Start of GIVEN ENTRIES

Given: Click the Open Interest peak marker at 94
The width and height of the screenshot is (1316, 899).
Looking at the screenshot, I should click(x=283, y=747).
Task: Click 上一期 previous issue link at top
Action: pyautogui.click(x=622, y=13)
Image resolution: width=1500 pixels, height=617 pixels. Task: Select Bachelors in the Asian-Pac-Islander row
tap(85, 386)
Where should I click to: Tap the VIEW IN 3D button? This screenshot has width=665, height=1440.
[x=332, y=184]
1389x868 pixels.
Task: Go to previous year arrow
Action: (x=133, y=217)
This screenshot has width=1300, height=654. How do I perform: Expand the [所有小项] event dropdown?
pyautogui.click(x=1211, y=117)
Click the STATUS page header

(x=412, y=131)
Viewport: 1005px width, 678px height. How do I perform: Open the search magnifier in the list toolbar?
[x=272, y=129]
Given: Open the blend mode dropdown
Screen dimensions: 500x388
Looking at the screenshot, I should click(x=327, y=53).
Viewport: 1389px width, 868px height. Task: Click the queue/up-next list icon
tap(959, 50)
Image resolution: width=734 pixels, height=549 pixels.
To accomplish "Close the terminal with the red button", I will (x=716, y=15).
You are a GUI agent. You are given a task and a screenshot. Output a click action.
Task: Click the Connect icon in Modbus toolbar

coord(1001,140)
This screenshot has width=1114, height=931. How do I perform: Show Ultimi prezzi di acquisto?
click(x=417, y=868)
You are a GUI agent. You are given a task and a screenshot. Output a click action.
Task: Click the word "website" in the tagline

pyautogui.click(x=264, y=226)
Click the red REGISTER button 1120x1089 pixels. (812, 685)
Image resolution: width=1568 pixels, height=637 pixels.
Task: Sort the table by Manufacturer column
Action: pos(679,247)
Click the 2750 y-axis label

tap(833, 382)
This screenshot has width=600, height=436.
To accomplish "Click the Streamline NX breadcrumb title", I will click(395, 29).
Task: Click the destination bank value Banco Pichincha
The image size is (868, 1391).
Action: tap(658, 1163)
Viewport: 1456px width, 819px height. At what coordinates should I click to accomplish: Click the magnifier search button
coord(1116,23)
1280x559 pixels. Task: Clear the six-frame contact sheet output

End of GIVEN ENTRIES

#### PROBLEM DETAILS
Each record must be returned in full and exactly.

#### SOLUTION
Given: Click the Open Interest peak marker at 94
The width and height of the screenshot is (1316, 899).
Looking at the screenshot, I should click(x=283, y=747).
Task: Click 上一期 previous issue link at top
Action: pyautogui.click(x=622, y=13)
Image resolution: width=1500 pixels, height=617 pixels. Task: Select Bachelors in the Asian-Pac-Islander row
tap(85, 386)
Where should I click to: Tap the VIEW IN 3D button? This screenshot has width=665, height=1440.
[x=332, y=184]
1389x868 pixels.
Task: Go to previous year arrow
Action: (x=133, y=217)
This screenshot has width=1300, height=654. How do I perform: Expand the [所有小项] event dropdown?
pyautogui.click(x=1211, y=117)
Click the STATUS page header

(x=412, y=131)
Viewport: 1005px width, 678px height. How do I perform: Open the search magnifier in the list toolbar?
[x=272, y=129]
Given: Open the blend mode dropdown
Screen dimensions: 500x388
Looking at the screenshot, I should click(x=327, y=53).
Viewport: 1389px width, 868px height. Task: Click the queue/up-next list icon
tap(959, 50)
Image resolution: width=734 pixels, height=549 pixels.
To accomplish "Close the terminal with the red button", I will (x=716, y=15).
You are a GUI agent. You are given a task and a screenshot. Output a click action.
Task: Click the Connect icon in Modbus toolbar

coord(1001,140)
This screenshot has width=1114, height=931. How do I perform: Show Ultimi prezzi di acquisto?
click(x=417, y=868)
You are a GUI agent. You are given a task and a screenshot. Output a click action.
Task: Click the word "website" in the tagline

pyautogui.click(x=264, y=226)
Click the red REGISTER button 1120x1089 pixels. (812, 685)
Image resolution: width=1568 pixels, height=637 pixels.
Task: Sort the table by Manufacturer column
Action: pos(679,247)
Click the 2750 y-axis label

tap(833, 382)
This screenshot has width=600, height=436.
To accomplish "Click the Streamline NX breadcrumb title", I will click(395, 29).
Task: Click the destination bank value Banco Pichincha
The image size is (868, 1391).
Action: tap(658, 1163)
Viewport: 1456px width, 819px height. At what coordinates should I click to accomplish: Click the magnifier search button
coord(1116,23)
1280x559 pixels. Task: Clear the six-frame contact sheet output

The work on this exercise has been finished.